Дневники — страница 71 из 100


Вчера (28 июня) дежурила у ворот. Ведь у нас, со времени военной большевицкой паники, установлено бессменное дежурство на тротуаре, день и ночь. Дежурят все, без изъятья, жильцы дома по очереди, по три часа каждый. Для чего это нужно, сидеть на пустынной, всегда светлой улице, – не знает никто. Но сидят. Где барышня на доске, где дитя, где старик. Под одними воротами раз видела дежурящую, интеллигентного обличил, старуху; такую старую, что ей вынесли на тротуар драное кресло из квартиры. Сидит покорно, защищает, бедная, свой «революционный» дом и «Красный Петроград» от «белых негодяев»… которые даже не наступают.

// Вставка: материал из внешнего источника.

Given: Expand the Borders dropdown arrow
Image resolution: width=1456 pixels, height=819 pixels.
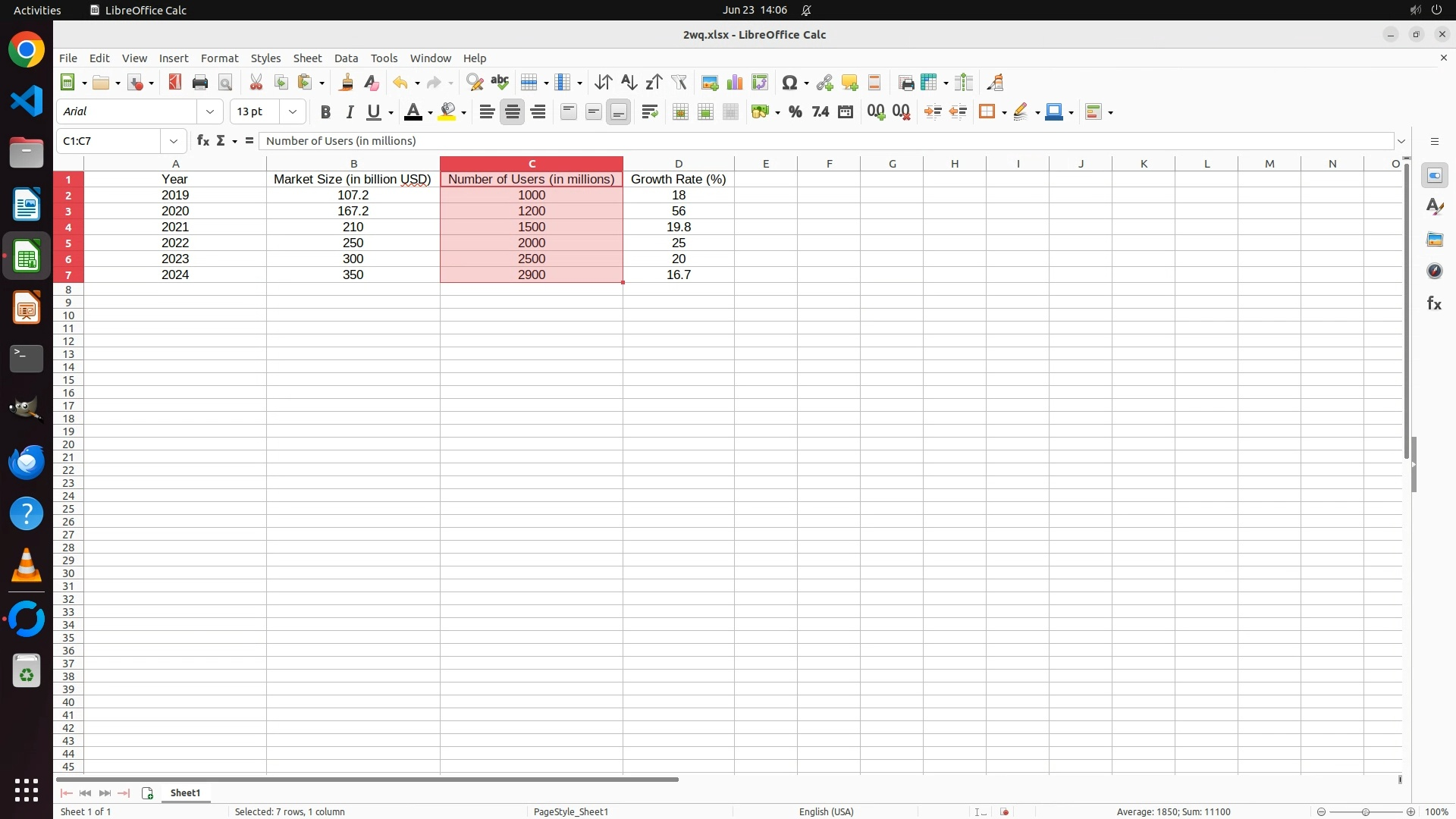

Вчера во время моих трех часов «защиты» – улица являла вид самый необыкновенный. Шныряли, грохоча и дребезжа, расшатанные, вонючие большевицкие автомобили. Маршировали какие-то оборванцы с винтовками. Кучками проходили подозрительные личности. Словом – царило непривычное оживление. Узнаю тут же, на улице, что рядом, в Таврическом дворце, идет назначенный большевиками митинг и заседание их Совета. И что дела как-то неожиданно-неприятно так обертываются для большевиков, даже трамваи вдруг забастовали. Ну что ж, разбастуют.

Без всякого волнения, почти без любопытства, слежу за шныряющими властями. Постоянная история, и ничего ни из одной не выходит.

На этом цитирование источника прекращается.